- Saved entries -
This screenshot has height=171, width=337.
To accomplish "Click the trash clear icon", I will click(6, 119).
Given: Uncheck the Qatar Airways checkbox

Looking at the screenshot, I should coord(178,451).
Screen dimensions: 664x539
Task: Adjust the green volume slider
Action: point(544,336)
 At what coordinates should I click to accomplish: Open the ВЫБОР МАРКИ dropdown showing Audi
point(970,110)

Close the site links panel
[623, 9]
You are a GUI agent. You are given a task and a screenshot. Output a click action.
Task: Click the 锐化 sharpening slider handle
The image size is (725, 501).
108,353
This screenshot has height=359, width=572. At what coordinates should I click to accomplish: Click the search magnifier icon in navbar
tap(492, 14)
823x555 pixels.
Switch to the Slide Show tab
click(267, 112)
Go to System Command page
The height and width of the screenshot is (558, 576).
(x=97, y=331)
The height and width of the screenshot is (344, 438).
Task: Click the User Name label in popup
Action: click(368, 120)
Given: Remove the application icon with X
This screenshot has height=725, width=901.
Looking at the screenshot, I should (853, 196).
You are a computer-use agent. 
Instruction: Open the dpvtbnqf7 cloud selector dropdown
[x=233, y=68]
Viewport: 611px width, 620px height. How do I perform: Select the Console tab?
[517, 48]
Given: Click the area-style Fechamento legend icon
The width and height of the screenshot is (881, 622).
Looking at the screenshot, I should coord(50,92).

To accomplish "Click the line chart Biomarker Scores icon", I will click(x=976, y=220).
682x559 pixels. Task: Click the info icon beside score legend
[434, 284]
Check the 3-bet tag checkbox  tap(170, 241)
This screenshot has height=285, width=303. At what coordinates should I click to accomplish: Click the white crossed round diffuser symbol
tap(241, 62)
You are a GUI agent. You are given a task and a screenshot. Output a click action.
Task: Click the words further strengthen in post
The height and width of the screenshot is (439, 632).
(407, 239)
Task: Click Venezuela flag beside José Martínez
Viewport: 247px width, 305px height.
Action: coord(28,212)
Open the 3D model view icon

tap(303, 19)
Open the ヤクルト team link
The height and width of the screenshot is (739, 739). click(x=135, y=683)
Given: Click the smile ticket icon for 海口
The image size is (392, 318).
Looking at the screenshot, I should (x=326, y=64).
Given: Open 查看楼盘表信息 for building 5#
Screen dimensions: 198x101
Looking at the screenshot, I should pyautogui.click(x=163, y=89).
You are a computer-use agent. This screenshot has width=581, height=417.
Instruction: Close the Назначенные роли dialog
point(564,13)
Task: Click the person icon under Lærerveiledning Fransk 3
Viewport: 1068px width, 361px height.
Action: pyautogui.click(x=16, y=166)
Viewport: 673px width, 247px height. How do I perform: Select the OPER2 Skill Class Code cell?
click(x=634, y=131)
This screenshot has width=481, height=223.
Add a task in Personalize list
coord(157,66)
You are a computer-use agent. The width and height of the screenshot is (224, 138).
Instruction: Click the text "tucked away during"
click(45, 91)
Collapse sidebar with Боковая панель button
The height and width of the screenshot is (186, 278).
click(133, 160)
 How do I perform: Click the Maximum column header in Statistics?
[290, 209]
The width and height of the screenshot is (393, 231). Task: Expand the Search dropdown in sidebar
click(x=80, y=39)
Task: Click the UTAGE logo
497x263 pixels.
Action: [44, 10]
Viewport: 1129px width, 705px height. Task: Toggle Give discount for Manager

- Assignment -
Return the lines above, starting at the one that contains "Task: Click the UTAGE logo" and running through the last, exactly as they appear, with no extra lines.

- Response area -
Task: Click the UTAGE logo
497x263 pixels.
Action: [44, 10]
Viewport: 1129px width, 705px height. Task: Toggle Give discount for Manager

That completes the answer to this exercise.